As a footnote to all those financial-director types who say PR is not measurable; the day after the campaign, myself and two trusty Yetis were off on a client day trip and we bought food from Greggs at the service station, just because we had been talking about the story. PR works people, you heard it here first!
KPMG royal winner
The Royal Wedding is the PR gift that keeps on giving and this time the Good PR gong gets handed to the most unlikely of sources (given auditors usually get a tough time of it), KPMG. Along with the British Retail Consortium, KPMG released figures that showed that consumer spending was up, and the KPMG quote referenced the Royal Wedding as a potential cause of this.
The quote has been used far and wide and once again demonstrates that if you can sprinkle some HarMeg glitter on any story, the coverage will follow.
Onto the bad PR side of things and I am afraid that if Greggs was the obvious winner for Good PR, then Lush is the same for Bad PR of the week.
In a move that I am still not really sure had a who, what, why, where and when, the retail units went from being best known for over-powering smells to campaigning for under-cover police officers to stop lying about their identities to infiltrate groups and communities being investigated.
Now, I feel I should caveat the last sentence by saying I don’t really understand the campaign nor the cause, and this is quite lazy of me I know, but I just don’t care enough to try and get it. But you lucky PRmoment readers can enjoy much more information about this in a PRresearch feature that will appear on these pages on Tuesday (12 June), so watch this space!

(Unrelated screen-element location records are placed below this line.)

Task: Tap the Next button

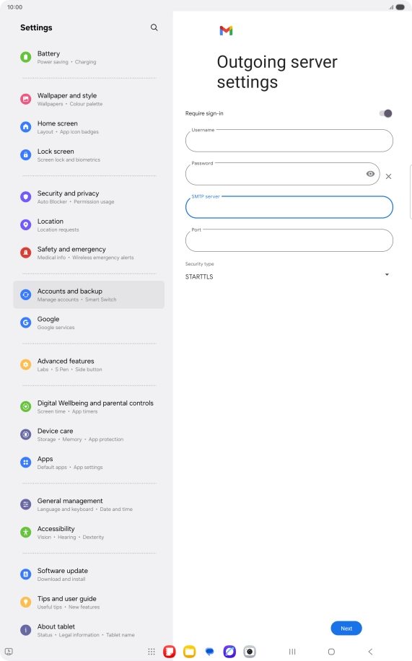Action: (346, 628)
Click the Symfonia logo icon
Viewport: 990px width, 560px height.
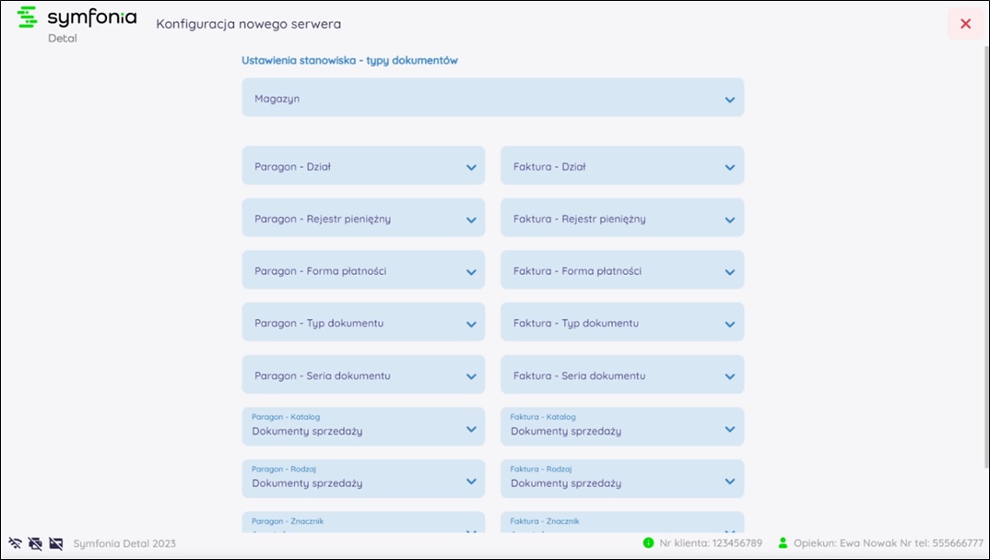click(29, 18)
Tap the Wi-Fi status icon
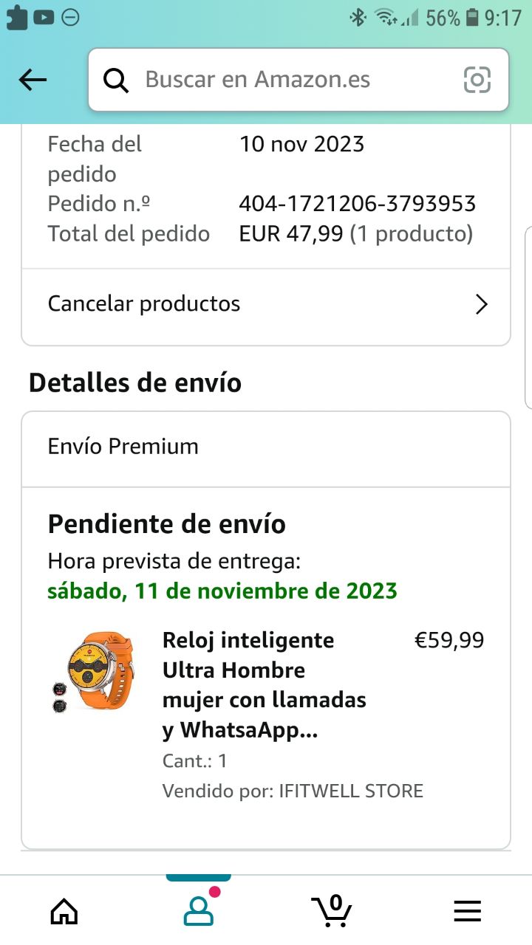 (385, 18)
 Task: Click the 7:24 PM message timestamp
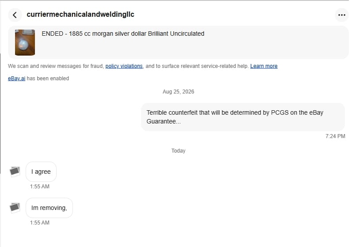pyautogui.click(x=335, y=136)
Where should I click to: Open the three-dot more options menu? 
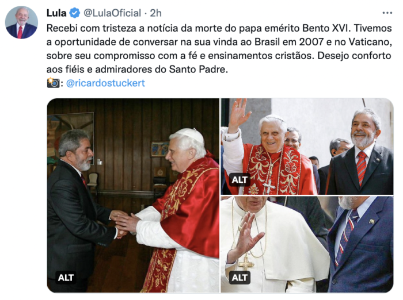click(387, 13)
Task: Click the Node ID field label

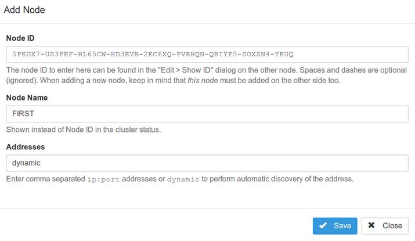Action: pos(20,38)
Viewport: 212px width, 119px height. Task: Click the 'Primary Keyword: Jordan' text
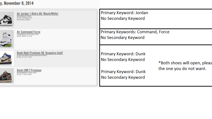pos(124,13)
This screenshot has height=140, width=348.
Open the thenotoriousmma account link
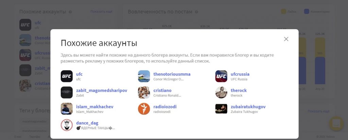pyautogui.click(x=172, y=74)
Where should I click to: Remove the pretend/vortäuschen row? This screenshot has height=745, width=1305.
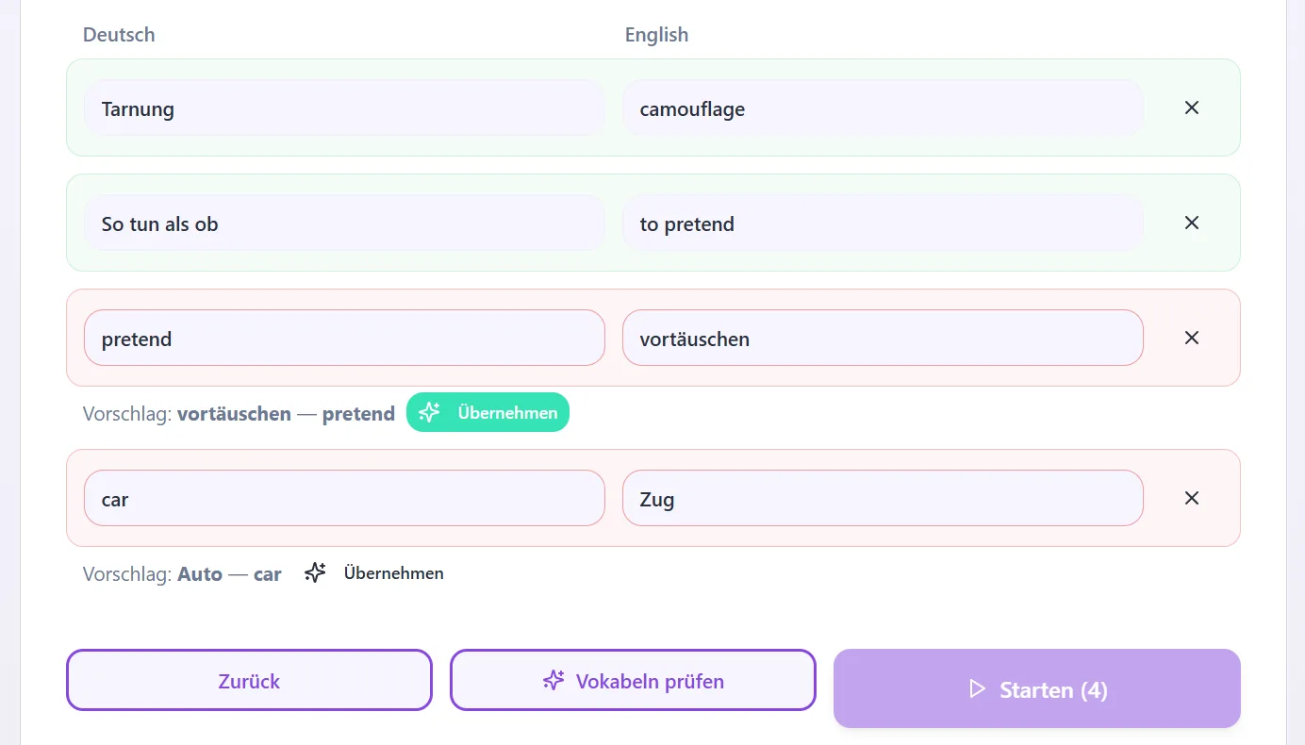coord(1192,338)
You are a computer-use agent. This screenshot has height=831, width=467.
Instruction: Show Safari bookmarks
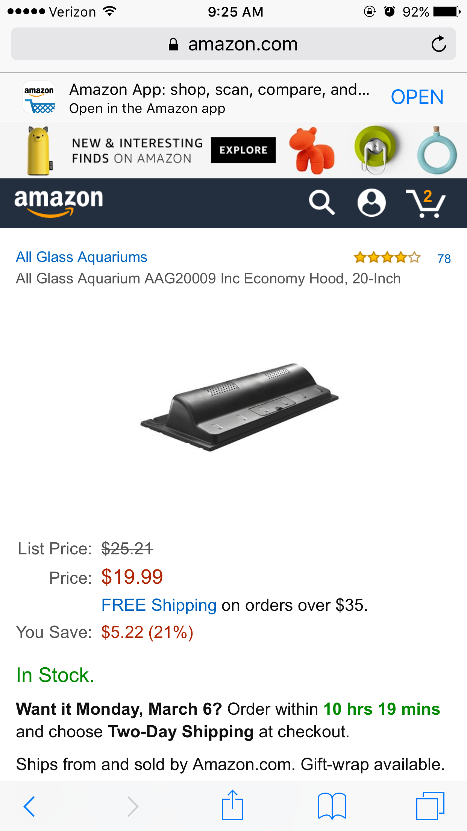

This feels very much like someone senior at Lush has been personally affected by the campaign and is striking out, or maybe the marketing team’s notes were tampered with at an away-day and everyone just went along with it. Credit where credit is due, Lush’s PR team has tried to get ahead of the story by putting information about the campaign on its website (I still didn’t get why it was doing it, and yes, I did read it) and also putting out proactive stories to the likes of Sky News about how its staff were being abused because of the campaign.

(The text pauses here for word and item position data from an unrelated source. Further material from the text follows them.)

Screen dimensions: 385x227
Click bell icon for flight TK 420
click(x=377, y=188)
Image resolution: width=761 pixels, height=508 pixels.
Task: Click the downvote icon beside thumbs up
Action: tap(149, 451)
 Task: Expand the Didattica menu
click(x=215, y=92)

I think its smartest move would have been to kill the campaign as soon as the backlash began and move on. The negativity is going to float around the internets whenever a consumer types in its name and this is never an ideal situation.

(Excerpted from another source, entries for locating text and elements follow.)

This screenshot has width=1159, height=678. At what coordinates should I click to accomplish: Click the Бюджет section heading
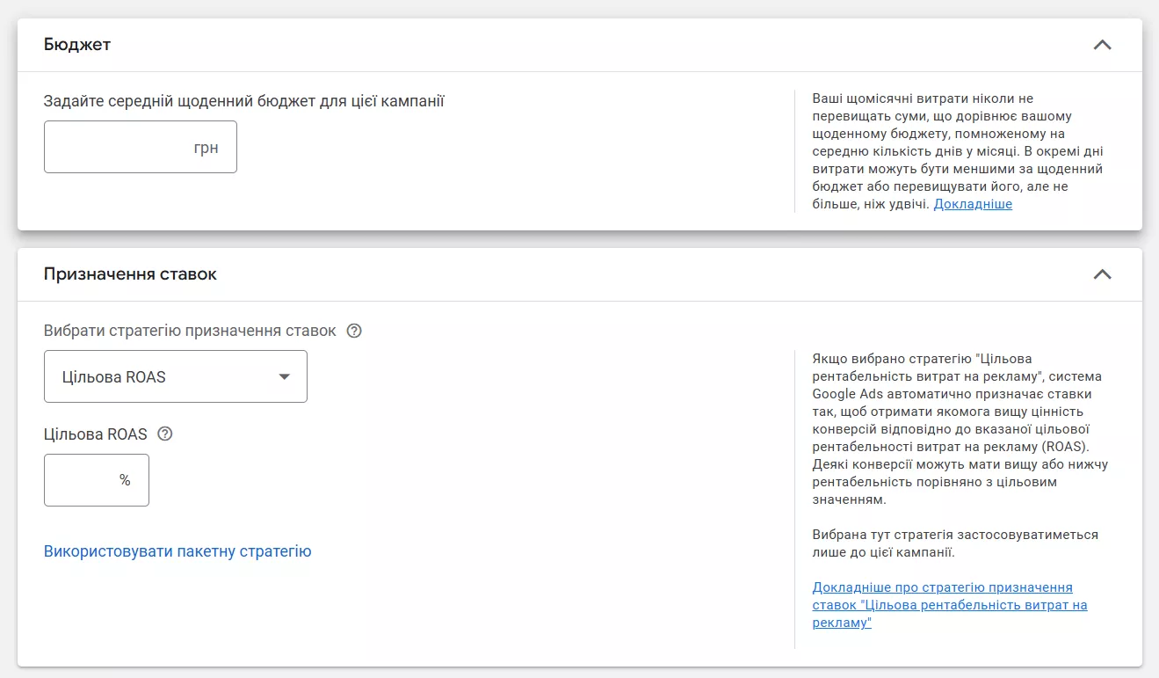pyautogui.click(x=77, y=45)
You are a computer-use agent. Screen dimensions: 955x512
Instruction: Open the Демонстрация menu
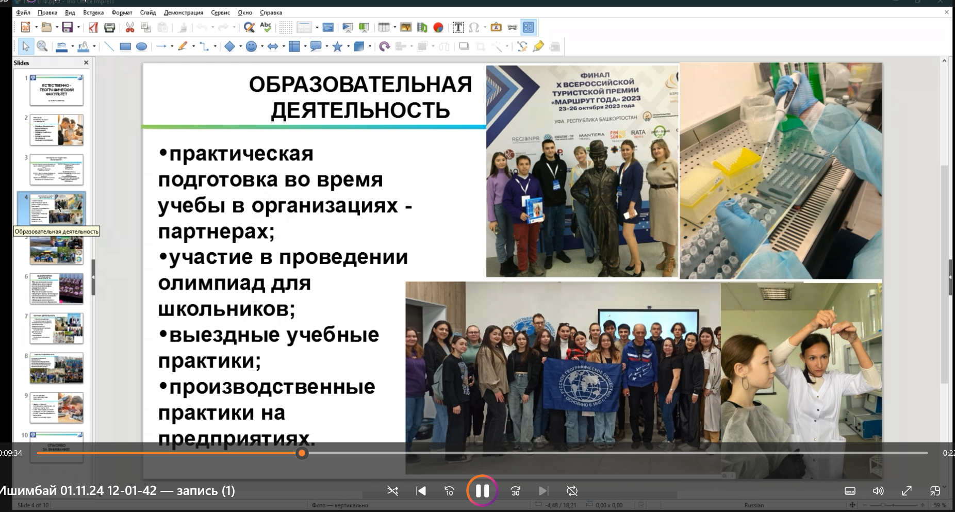183,12
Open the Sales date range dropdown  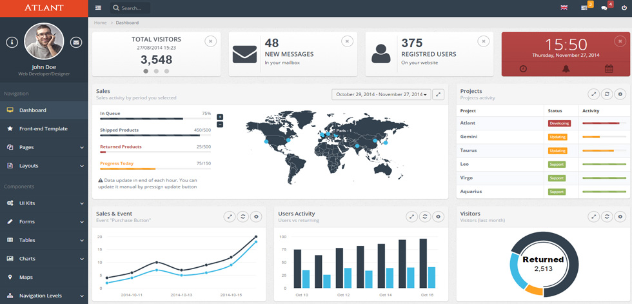point(381,94)
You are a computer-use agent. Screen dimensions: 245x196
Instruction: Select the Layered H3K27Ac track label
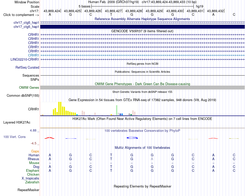point(17,123)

The final bit of Bad PR hasn’t happened yet, but gazing into my crystal balls, I foresee that John McAfee offa internet security/wanted alleged criminal/political wannabe fame is going to be back in the global headlines very soon. He has declared his intention to run for the US Presidency (again) in 2020. In a move that feels very S Club 7, he has said that If he can’t get in with his party of choice (The Libertarian Party) he is going to form his own goddamn party.
If you thought Big Don’s campaign was interesting, this is no-doubt going to be even better.